Generating New Features. Assessing and Applying Transformations “Separately”
Several feature engineering techniques can be considered and applied in an EDA, including those explored and applied in the studies, such as (1) handling missing values with mean and mode imputation, (2) transformations like log, square root, or box-cox, (3) outlier handling, such as removing extreme values, and (4) scaling and normalization.
Some feature engineering techniques we can consider and explore in this study include feature aggregation, binning-and-discretization, and derived features like title extraction. Other techniques that will not apply to this study but may be applicable to different data sets at different times include polynomial features, time-based features, textual features, dimensional reduction, and feature encoding, such as possibly using the one-hot technique of encoding to create binary indicators for the categories.
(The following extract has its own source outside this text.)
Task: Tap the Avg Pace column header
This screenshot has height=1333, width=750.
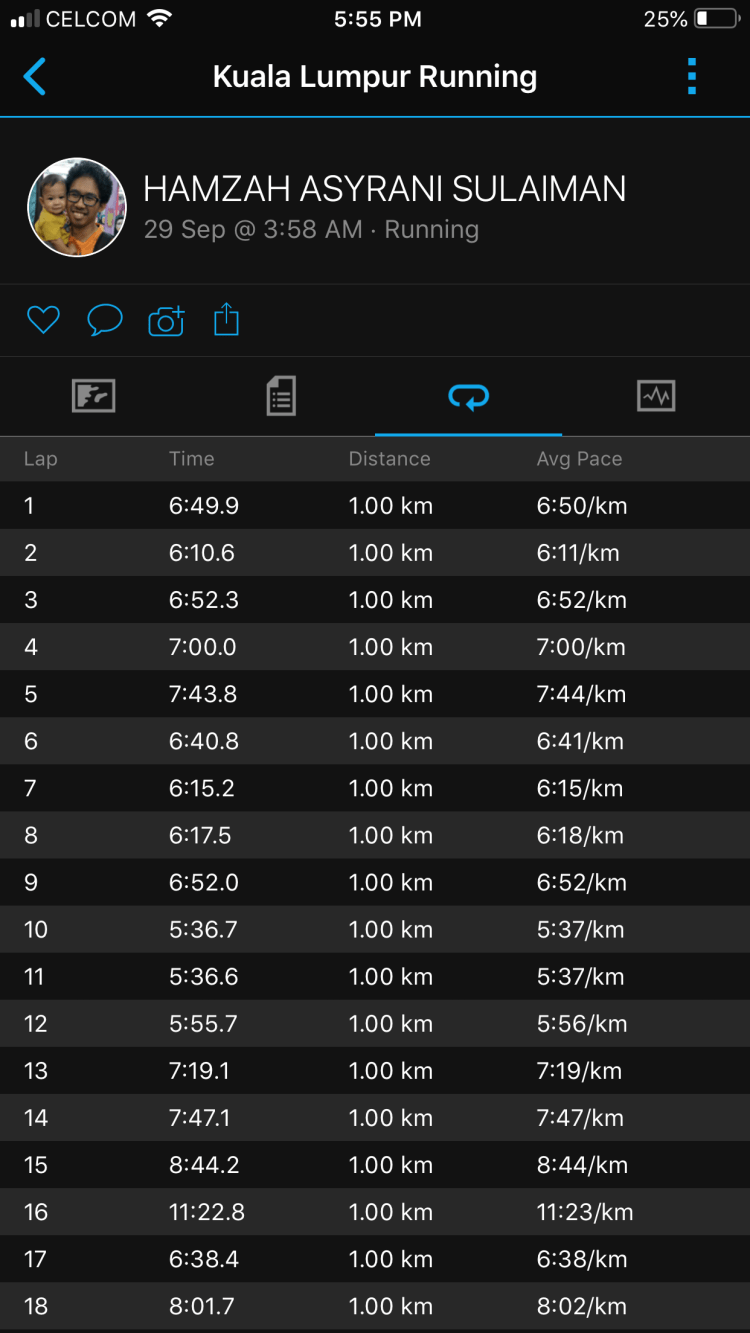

Feature engineering brings enhanced predictive power, improved interpretability, handling of nonlinear relationships, reduced noise, and domain-specific insights. New variables like Title, FamilySize, and IsAlone add meaningful information that could correlate strongly with survival. Grouping variables (e.g., AgeGroup) makes insights more understandable for stakeholders. Features like FarePerPerson normalize relationships and capture nuanced information (e.g., socio-economic status per individual). Binary variables like IsAlone simplify analysis and reduce noise in the data. Titles, family dynamics, and per-person fare align with real-world survival factors on the Titanic.
Perform and Apply Min-Max Scaling
Normalization is still applied at the end of transforming each set separately, training set first, then test set. This type of normalization, transforms all variable values into a range of 0 to 1. This is particularly useful for several reasons, including feature comparability, improved model convergence, maintenance of relationships, and outlier sensitivity.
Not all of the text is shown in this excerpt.